[[ EXERCISE DATA open ]]
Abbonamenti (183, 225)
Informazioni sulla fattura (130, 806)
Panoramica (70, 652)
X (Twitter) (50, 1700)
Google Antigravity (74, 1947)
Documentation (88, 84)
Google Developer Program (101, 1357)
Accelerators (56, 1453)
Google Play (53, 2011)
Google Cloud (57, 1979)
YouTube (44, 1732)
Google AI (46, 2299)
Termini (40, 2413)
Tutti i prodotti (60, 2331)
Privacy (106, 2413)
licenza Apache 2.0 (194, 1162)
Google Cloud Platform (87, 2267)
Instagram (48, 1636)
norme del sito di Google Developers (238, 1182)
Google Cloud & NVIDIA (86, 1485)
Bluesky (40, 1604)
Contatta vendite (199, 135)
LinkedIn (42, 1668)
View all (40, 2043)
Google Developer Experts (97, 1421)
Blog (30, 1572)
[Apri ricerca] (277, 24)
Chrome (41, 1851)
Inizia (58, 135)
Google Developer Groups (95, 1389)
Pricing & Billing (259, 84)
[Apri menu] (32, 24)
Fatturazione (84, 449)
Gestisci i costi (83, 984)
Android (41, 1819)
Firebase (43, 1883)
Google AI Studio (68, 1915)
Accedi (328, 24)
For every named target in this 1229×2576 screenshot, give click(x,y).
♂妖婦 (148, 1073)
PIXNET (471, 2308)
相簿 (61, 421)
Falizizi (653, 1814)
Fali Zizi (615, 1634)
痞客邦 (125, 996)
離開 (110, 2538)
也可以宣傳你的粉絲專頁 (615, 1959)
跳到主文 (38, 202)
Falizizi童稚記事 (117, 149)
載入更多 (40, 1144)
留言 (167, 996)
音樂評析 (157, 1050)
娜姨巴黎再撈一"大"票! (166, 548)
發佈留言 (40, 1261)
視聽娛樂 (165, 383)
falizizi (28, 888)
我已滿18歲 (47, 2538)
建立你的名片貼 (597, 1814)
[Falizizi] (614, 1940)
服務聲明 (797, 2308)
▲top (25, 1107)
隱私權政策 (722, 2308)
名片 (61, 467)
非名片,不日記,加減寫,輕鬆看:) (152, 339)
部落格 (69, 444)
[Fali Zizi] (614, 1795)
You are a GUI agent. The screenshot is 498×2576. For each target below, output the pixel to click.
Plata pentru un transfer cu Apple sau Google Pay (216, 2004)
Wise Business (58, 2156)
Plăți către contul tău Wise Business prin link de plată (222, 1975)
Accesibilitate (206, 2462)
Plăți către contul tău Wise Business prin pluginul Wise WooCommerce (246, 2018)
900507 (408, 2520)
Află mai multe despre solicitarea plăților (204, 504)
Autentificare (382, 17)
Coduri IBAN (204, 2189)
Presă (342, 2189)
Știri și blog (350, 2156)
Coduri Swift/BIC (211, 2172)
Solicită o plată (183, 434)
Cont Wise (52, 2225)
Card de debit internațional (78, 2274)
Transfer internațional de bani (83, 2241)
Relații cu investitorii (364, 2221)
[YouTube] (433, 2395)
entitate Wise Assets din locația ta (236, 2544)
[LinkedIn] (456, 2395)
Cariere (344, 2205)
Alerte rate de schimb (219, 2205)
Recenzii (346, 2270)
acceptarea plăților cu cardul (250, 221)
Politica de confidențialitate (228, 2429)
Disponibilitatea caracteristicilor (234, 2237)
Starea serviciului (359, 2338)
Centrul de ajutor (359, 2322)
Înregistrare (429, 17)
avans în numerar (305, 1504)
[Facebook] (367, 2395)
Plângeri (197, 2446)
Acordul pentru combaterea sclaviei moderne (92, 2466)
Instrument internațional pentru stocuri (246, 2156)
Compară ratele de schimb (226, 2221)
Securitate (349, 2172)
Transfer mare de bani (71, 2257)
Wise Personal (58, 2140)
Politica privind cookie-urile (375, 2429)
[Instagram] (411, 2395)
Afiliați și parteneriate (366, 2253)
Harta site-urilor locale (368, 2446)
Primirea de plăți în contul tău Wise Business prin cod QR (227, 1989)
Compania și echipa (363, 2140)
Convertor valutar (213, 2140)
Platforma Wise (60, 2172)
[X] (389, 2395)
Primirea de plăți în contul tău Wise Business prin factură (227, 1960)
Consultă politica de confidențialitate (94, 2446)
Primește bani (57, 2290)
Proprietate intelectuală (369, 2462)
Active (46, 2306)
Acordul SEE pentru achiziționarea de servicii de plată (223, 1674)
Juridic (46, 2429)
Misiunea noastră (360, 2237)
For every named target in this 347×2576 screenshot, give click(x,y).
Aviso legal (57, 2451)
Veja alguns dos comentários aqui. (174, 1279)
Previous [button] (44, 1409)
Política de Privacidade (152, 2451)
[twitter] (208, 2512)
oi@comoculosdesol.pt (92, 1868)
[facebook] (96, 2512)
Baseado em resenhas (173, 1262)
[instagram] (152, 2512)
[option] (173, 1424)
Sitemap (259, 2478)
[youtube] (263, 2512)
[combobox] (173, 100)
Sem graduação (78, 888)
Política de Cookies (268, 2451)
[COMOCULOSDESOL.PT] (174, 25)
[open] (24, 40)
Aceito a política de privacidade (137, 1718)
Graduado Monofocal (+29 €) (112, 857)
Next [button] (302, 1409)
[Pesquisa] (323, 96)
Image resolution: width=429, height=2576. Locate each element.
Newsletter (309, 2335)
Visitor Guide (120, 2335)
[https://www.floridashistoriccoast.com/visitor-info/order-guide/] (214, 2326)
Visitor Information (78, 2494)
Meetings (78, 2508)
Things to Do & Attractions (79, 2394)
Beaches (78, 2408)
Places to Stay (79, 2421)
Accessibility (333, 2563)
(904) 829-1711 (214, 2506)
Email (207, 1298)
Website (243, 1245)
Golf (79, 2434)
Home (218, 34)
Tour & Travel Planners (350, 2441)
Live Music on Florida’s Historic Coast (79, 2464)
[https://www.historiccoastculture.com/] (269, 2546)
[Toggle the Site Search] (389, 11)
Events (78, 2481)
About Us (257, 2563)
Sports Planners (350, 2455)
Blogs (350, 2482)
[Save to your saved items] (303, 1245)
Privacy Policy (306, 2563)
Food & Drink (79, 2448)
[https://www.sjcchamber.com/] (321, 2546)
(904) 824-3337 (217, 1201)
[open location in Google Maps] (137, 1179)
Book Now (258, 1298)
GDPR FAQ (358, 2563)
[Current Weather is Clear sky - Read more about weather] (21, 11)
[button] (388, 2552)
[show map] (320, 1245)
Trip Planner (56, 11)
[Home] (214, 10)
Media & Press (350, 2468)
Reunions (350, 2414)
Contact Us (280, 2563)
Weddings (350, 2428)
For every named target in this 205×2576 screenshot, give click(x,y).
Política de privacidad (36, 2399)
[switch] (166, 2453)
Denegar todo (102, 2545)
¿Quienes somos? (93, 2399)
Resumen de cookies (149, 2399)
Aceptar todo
[[ EXERCISE DATA closed ]]
Set the records above down again. Match them exactly.

ANSWER SECTION
Abbonamenti (183, 225)
Informazioni sulla fattura (130, 806)
Panoramica (70, 652)
X (Twitter) (50, 1700)
Google Antigravity (74, 1947)
Documentation (88, 84)
Google Developer Program (101, 1357)
Accelerators (56, 1453)
Google Play (53, 2011)
Google Cloud (57, 1979)
YouTube (44, 1732)
Google AI (46, 2299)
Termini (40, 2413)
Tutti i prodotti (60, 2331)
Privacy (106, 2413)
licenza Apache 2.0 (194, 1162)
Google Cloud Platform (87, 2267)
Instagram (48, 1636)
norme del sito di Google Developers (238, 1182)
Google Cloud & NVIDIA (86, 1485)
Bluesky (40, 1604)
Contatta vendite (199, 135)
LinkedIn (42, 1668)
View all (40, 2043)
Google Developer Experts (97, 1421)
Blog (30, 1572)
[Apri ricerca] (277, 24)
Chrome (41, 1851)
Inizia (58, 135)
Google Developer Groups (95, 1389)
Pricing & Billing (259, 84)
[Apri menu] (32, 24)
Fatturazione (84, 449)
Gestisci i costi (83, 984)
Android (41, 1819)
Firebase (43, 1883)
Google AI Studio (68, 1915)
Accedi (328, 24)
For every named target in this 1229×2576 screenshot, give click(x,y).
♂妖婦 (148, 1073)
PIXNET (471, 2308)
相簿 (61, 421)
Falizizi (653, 1814)
Fali Zizi (615, 1634)
痞客邦 (125, 996)
離開 (110, 2538)
也可以宣傳你的粉絲專頁 (615, 1959)
跳到主文 (38, 202)
Falizizi童稚記事 (117, 149)
載入更多 (40, 1144)
留言 (167, 996)
音樂評析 (157, 1050)
娜姨巴黎再撈一"大"票! (166, 548)
發佈留言 (40, 1261)
視聽娛樂 (165, 383)
falizizi (28, 888)
我已滿18歲 (47, 2538)
建立你的名片貼 (597, 1814)
[Falizizi] (614, 1940)
服務聲明 (797, 2308)
▲top (25, 1107)
隱私權政策 (722, 2308)
名片 (61, 467)
非名片,不日記,加減寫,輕鬆看:) (152, 339)
部落格 (69, 444)
[Fali Zizi] (614, 1795)
You are a GUI agent. The screenshot is 498×2576. For each target below, output the pixel to click.
Plata pentru un transfer cu Apple sau Google Pay (216, 2004)
Wise Business (58, 2156)
Plăți către contul tău Wise Business prin link de plată (222, 1975)
Accesibilitate (206, 2462)
Plăți către contul tău Wise Business prin pluginul Wise WooCommerce (246, 2018)
900507 (408, 2520)
Află mai multe despre solicitarea plăților (204, 504)
Autentificare (382, 17)
Coduri IBAN (204, 2189)
Presă (342, 2189)
Știri și blog (350, 2156)
Coduri Swift/BIC (211, 2172)
Solicită o plată (183, 434)
Cont Wise (52, 2225)
Card de debit internațional (78, 2274)
Transfer internațional de bani (83, 2241)
Relații cu investitorii (364, 2221)
[YouTube] (433, 2395)
entitate Wise Assets din locația ta (236, 2544)
[LinkedIn] (456, 2395)
Cariere (344, 2205)
Alerte rate de schimb (219, 2205)
Recenzii (346, 2270)
acceptarea plăților cu cardul (250, 221)
Politica de confidențialitate (228, 2429)
Disponibilitatea caracteristicilor (234, 2237)
Starea serviciului (359, 2338)
Centrul de ajutor (359, 2322)
Înregistrare (429, 17)
avans în numerar (305, 1504)
[Facebook] (367, 2395)
Plângeri (197, 2446)
Acordul pentru combaterea sclaviei moderne (92, 2466)
Instrument internațional pentru stocuri (246, 2156)
Compară ratele de schimb (226, 2221)
Securitate (349, 2172)
Transfer mare de bani (71, 2257)
Wise Personal (58, 2140)
Politica privind cookie-urile (375, 2429)
[Instagram] (411, 2395)
Afiliați și parteneriate (366, 2253)
Harta site-urilor locale (368, 2446)
Primirea de plăți în contul tău Wise Business prin cod QR (227, 1989)
Compania și echipa (363, 2140)
Convertor valutar (213, 2140)
Platforma Wise (60, 2172)
[X] (389, 2395)
Primirea de plăți în contul tău Wise Business prin factură (227, 1960)
Consultă politica de confidențialitate (94, 2446)
Primește bani (57, 2290)
Proprietate intelectuală (369, 2462)
Active (46, 2306)
Acordul SEE pentru achiziționarea de servicii de plată (223, 1674)
Juridic (46, 2429)
Misiunea noastră (360, 2237)
For every named target in this 347×2576 screenshot, give click(x,y).
Aviso legal (57, 2451)
Veja alguns dos comentários aqui. (174, 1279)
Previous [button] (44, 1409)
Política de Privacidade (152, 2451)
[twitter] (208, 2512)
oi@comoculosdesol.pt (92, 1868)
[facebook] (96, 2512)
Baseado em resenhas (173, 1262)
[instagram] (152, 2512)
[option] (173, 1424)
Sitemap (259, 2478)
[youtube] (263, 2512)
[combobox] (173, 100)
Sem graduação (78, 888)
Política de Cookies (268, 2451)
[COMOCULOSDESOL.PT] (174, 25)
[open] (24, 40)
Aceito a política de privacidade (137, 1718)
Graduado Monofocal (+29 €) (112, 857)
Next [button] (302, 1409)
[Pesquisa] (323, 96)
Image resolution: width=429, height=2576. Locate each element.
Newsletter (309, 2335)
Visitor Guide (120, 2335)
[https://www.floridashistoriccoast.com/visitor-info/order-guide/] (214, 2326)
Visitor Information (78, 2494)
Meetings (78, 2508)
Things to Do & Attractions (79, 2394)
Beaches (78, 2408)
Places to Stay (79, 2421)
Accessibility (333, 2563)
(904) 829-1711 (214, 2506)
Email (207, 1298)
Website (243, 1245)
Golf (79, 2434)
Home (218, 34)
Tour & Travel Planners (350, 2441)
Live Music on Florida’s Historic Coast (79, 2464)
[https://www.historiccoastculture.com/] (269, 2546)
[Toggle the Site Search] (389, 11)
Events (78, 2481)
About Us (257, 2563)
Sports Planners (350, 2455)
Blogs (350, 2482)
[Save to your saved items] (303, 1245)
Privacy Policy (306, 2563)
Food & Drink (79, 2448)
[https://www.sjcchamber.com/] (321, 2546)
(904) 824-3337 (217, 1201)
[open location in Google Maps] (137, 1179)
Book Now (258, 1298)
GDPR FAQ (358, 2563)
[Current Weather is Clear sky - Read more about weather] (21, 11)
[button] (388, 2552)
[show map] (320, 1245)
Trip Planner (56, 11)
[Home] (214, 10)
Media & Press (350, 2468)
Reunions (350, 2414)
Contact Us (280, 2563)
Weddings (350, 2428)
For every named target in this 205×2576 screenshot, give click(x,y).
Política de privacidad (36, 2399)
[switch] (166, 2453)
Denegar todo (102, 2545)
¿Quienes somos? (93, 2399)
Resumen de cookies (149, 2399)
Aceptar todo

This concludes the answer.